The average admission rate for all four-year colleges has decreased to 63%, and there are nearly 100 highly selective programs that admit fewer than 30% of applicants. It is easy for students (and parents) to get swept up in the competition. A private college counselor can help you create a reasonable list of appropriate schools to apply to across a few different levels of selectivity.
Most families save for years to pay for their child’s college education. According to The College Board, the average public university now costs close to $25,000 per year (tuition, fees, room & board) while the average private university education tops $40,000 annually. Increases in college tuition have outpaced growth in median family income over the last several decades. Student debt stands at $1.3 trillion dollars... You get the idea. An independent college counselor can help you research and evaluate financial fit and provide resources for your scholarship search.
However, not only is tuition expensive, but a typical application will cost $50 or more. Many families spend upwards of $1000 on application fees, standardized testing and college visits. Why not consult with someone who can help you make the best financial decision for your family throughout the application process and beyond?
Unfortunately, your high school’s college counselor may not have the time to work with you on a regular basis throughout your high school career. The national average student to counselor ratio stands at 491:1 according to the American School Counselor Association, while the ratio is 502:1 in Washington State. Furthermore, an average of only 23% of a counselor’s time is spent on college counseling, meaning even less support for college-bound students. Independent counselors can fill in the gaps and work in tandem with your high school’s counselor throughout the process.

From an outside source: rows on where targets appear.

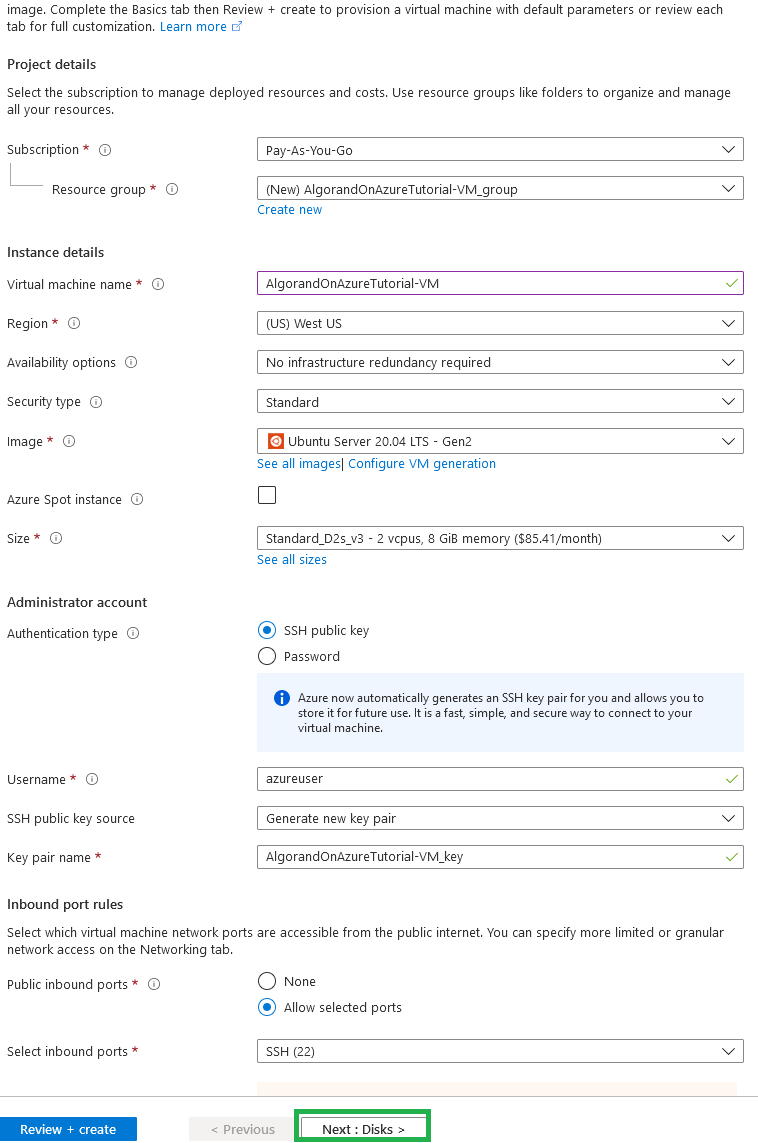Proceed using the Next : Disks button
758x1143 pixels.
(362, 1128)
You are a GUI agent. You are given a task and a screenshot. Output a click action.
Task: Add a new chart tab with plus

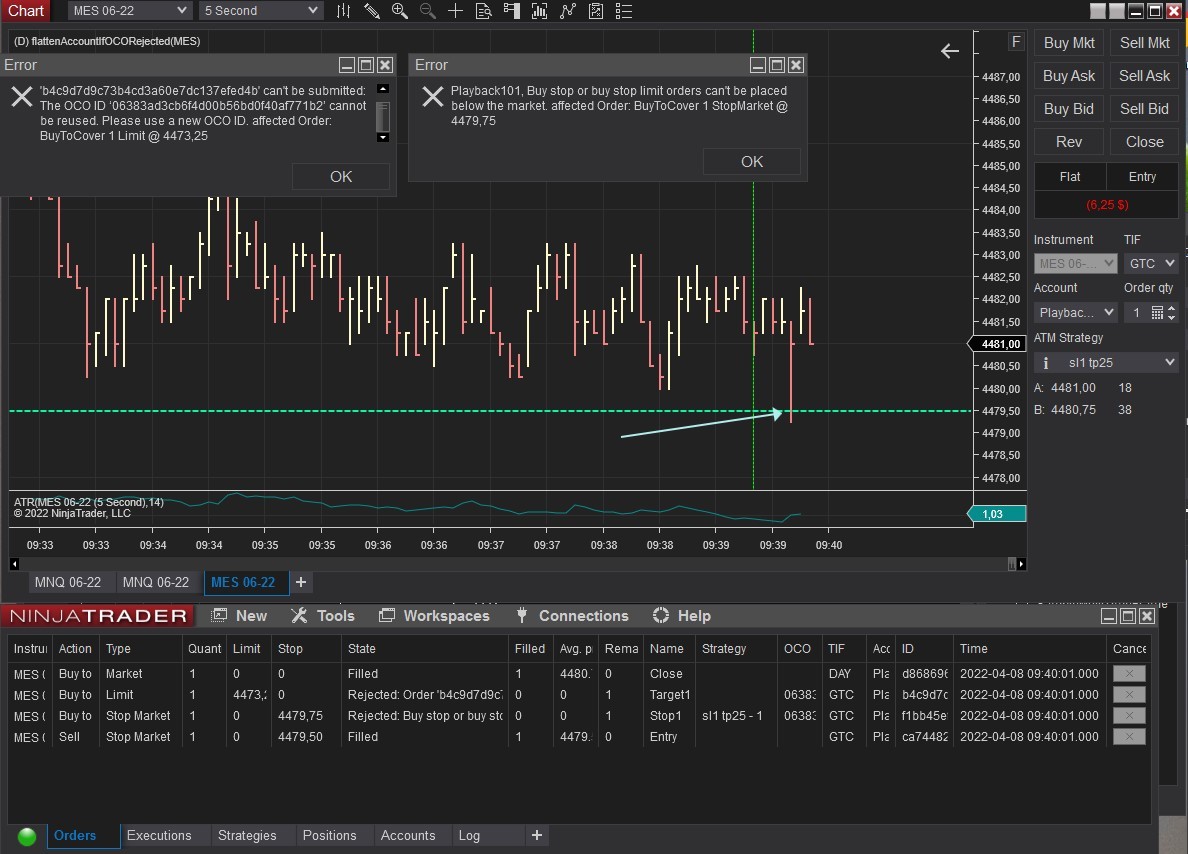tap(300, 582)
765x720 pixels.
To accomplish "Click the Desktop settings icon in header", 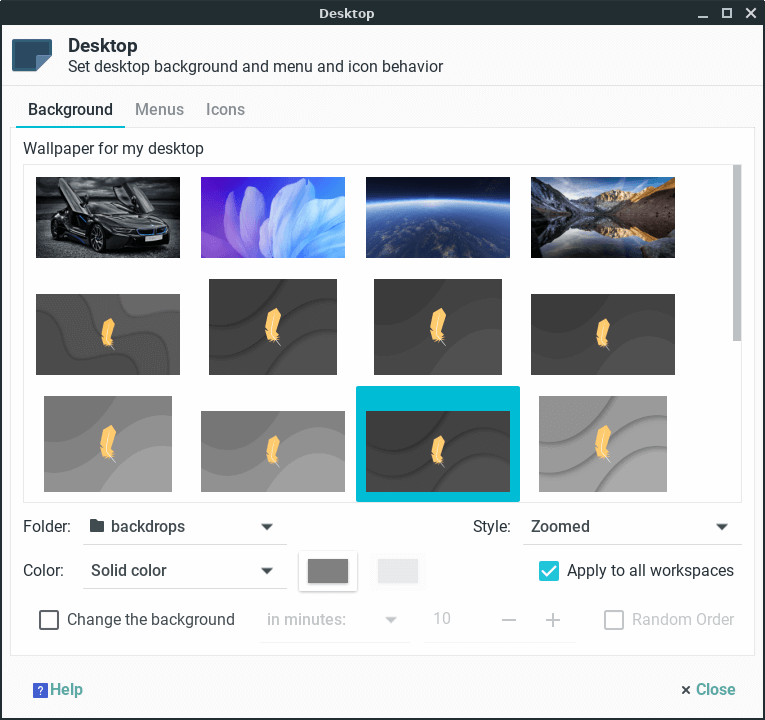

A private college counselor will be able to provide customized, one-on-one assistance for students and families throughout the process, whether it’s starting freshman year or during the chaotic application season only. When choosing a counselor, it is important to find someone with real admissions and advising experience! Many counselors claim that they are qualified after helping their child apply to college, but they have never read applications, interviewed students, or advised families on programs of best fit.
Be sure to do your research, as there is a lot of variation in qualifications out there. Be wary of any counselor who asks you to pay exorbitant fees upfront, who guarantees admission to certain programs, or who promises to write essays for students. I recommend consulting the IECA or HECA databases to find experienced, ethical counselors.
I am a member of several professional associations and regularly participate in admissions and advising-related professional development. I'm committed to staying current on admissions trends in order to best serve students and families. And I regularly visit college campuses throughout the nation because nothing can replace the campus visit experience!